• Dataset entries:
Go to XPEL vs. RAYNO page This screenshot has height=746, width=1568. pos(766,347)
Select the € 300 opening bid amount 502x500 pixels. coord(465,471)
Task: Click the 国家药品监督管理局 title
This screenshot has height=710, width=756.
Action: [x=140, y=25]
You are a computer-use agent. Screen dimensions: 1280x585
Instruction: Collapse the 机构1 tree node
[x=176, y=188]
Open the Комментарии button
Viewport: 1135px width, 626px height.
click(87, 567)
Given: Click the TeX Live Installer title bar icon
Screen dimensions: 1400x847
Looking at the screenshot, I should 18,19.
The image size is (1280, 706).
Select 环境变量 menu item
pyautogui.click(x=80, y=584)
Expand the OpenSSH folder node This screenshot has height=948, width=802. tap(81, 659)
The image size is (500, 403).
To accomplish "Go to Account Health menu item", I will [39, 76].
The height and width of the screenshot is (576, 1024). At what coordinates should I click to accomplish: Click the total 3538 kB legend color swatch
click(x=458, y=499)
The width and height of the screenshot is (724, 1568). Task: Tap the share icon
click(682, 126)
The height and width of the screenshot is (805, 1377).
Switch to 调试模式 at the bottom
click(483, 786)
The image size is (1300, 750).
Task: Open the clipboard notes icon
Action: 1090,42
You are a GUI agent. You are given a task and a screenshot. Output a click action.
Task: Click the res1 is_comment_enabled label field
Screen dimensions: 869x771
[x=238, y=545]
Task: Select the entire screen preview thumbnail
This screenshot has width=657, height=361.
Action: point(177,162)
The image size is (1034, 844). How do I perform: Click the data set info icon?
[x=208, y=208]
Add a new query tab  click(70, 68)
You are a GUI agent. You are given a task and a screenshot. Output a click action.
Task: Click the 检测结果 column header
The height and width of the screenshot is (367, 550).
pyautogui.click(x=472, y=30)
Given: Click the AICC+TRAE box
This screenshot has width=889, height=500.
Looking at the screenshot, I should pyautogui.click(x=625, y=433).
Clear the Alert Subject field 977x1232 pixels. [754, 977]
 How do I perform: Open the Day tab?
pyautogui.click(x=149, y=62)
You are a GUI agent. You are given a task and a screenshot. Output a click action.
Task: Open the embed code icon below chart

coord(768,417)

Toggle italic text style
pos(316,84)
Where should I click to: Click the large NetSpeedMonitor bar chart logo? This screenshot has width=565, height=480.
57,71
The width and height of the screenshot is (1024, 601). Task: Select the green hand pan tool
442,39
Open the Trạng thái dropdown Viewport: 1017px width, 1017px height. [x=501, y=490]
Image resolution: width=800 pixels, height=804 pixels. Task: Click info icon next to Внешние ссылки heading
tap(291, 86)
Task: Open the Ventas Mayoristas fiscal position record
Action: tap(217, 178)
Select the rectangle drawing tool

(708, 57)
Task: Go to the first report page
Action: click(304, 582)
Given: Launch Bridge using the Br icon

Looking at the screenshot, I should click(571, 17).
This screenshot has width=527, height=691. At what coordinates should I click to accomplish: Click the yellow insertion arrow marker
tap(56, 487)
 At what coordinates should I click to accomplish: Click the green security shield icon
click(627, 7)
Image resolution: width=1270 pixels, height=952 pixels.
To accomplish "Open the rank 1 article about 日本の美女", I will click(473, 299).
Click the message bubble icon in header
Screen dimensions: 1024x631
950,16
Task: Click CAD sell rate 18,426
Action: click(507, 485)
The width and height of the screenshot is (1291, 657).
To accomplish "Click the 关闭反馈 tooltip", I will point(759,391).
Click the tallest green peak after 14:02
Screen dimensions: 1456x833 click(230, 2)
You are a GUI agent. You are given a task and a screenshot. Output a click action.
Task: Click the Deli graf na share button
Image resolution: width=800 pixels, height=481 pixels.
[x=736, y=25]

• Exercise aim:
Word for word, restate each of the records above.

• Your response:
Go to XPEL vs. RAYNO page This screenshot has height=746, width=1568. pos(766,347)
Select the € 300 opening bid amount 502x500 pixels. coord(465,471)
Task: Click the 国家药品监督管理局 title
This screenshot has height=710, width=756.
Action: [x=140, y=25]
You are a computer-use agent. Screen dimensions: 1280x585
Instruction: Collapse the 机构1 tree node
[x=176, y=188]
Open the Комментарии button
Viewport: 1135px width, 626px height.
click(87, 567)
Given: Click the TeX Live Installer title bar icon
Screen dimensions: 1400x847
Looking at the screenshot, I should 18,19.
The image size is (1280, 706).
Select 环境变量 menu item
pyautogui.click(x=80, y=584)
Expand the OpenSSH folder node This screenshot has height=948, width=802. tap(81, 659)
The image size is (500, 403).
To accomplish "Go to Account Health menu item", I will [39, 76].
The height and width of the screenshot is (576, 1024). At what coordinates should I click to accomplish: Click the total 3538 kB legend color swatch
click(x=458, y=499)
The width and height of the screenshot is (724, 1568). Task: Tap the share icon
click(682, 126)
The height and width of the screenshot is (805, 1377).
Switch to 调试模式 at the bottom
click(483, 786)
The image size is (1300, 750).
Task: Open the clipboard notes icon
Action: 1090,42
You are a GUI agent. You are given a task and a screenshot. Output a click action.
Task: Click the res1 is_comment_enabled label field
Screen dimensions: 869x771
[x=238, y=545]
Task: Select the entire screen preview thumbnail
This screenshot has width=657, height=361.
Action: point(177,162)
The image size is (1034, 844). How do I perform: Click the data set info icon?
[x=208, y=208]
Add a new query tab  click(70, 68)
You are a GUI agent. You are given a task and a screenshot. Output a click action.
Task: Click the 检测结果 column header
The height and width of the screenshot is (367, 550).
pyautogui.click(x=472, y=30)
Given: Click the AICC+TRAE box
This screenshot has width=889, height=500.
Looking at the screenshot, I should pyautogui.click(x=625, y=433).
Clear the Alert Subject field 977x1232 pixels. [754, 977]
 How do I perform: Open the Day tab?
pyautogui.click(x=149, y=62)
You are a GUI agent. You are given a task and a screenshot. Output a click action.
Task: Open the embed code icon below chart

coord(768,417)

Toggle italic text style
pos(316,84)
Where should I click to: Click the large NetSpeedMonitor bar chart logo? This screenshot has width=565, height=480.
57,71
The width and height of the screenshot is (1024, 601). Task: Select the green hand pan tool
442,39
Open the Trạng thái dropdown Viewport: 1017px width, 1017px height. [x=501, y=490]
Image resolution: width=800 pixels, height=804 pixels. Task: Click info icon next to Внешние ссылки heading
tap(291, 86)
Task: Open the Ventas Mayoristas fiscal position record
Action: tap(217, 178)
Select the rectangle drawing tool

(708, 57)
Task: Go to the first report page
Action: click(304, 582)
Given: Launch Bridge using the Br icon

Looking at the screenshot, I should click(571, 17).
This screenshot has width=527, height=691. At what coordinates should I click to accomplish: Click the yellow insertion arrow marker
tap(56, 487)
 At what coordinates should I click to accomplish: Click the green security shield icon
click(627, 7)
Image resolution: width=1270 pixels, height=952 pixels.
To accomplish "Open the rank 1 article about 日本の美女", I will click(473, 299).
Click the message bubble icon in header
Screen dimensions: 1024x631
950,16
Task: Click CAD sell rate 18,426
Action: click(507, 485)
The width and height of the screenshot is (1291, 657).
To accomplish "Click the 关闭反馈 tooltip", I will point(759,391).
Click the tallest green peak after 14:02
Screen dimensions: 1456x833 click(230, 2)
You are a GUI agent. You are given a task and a screenshot. Output a click action.
Task: Click the Deli graf na share button
Image resolution: width=800 pixels, height=481 pixels.
[x=736, y=25]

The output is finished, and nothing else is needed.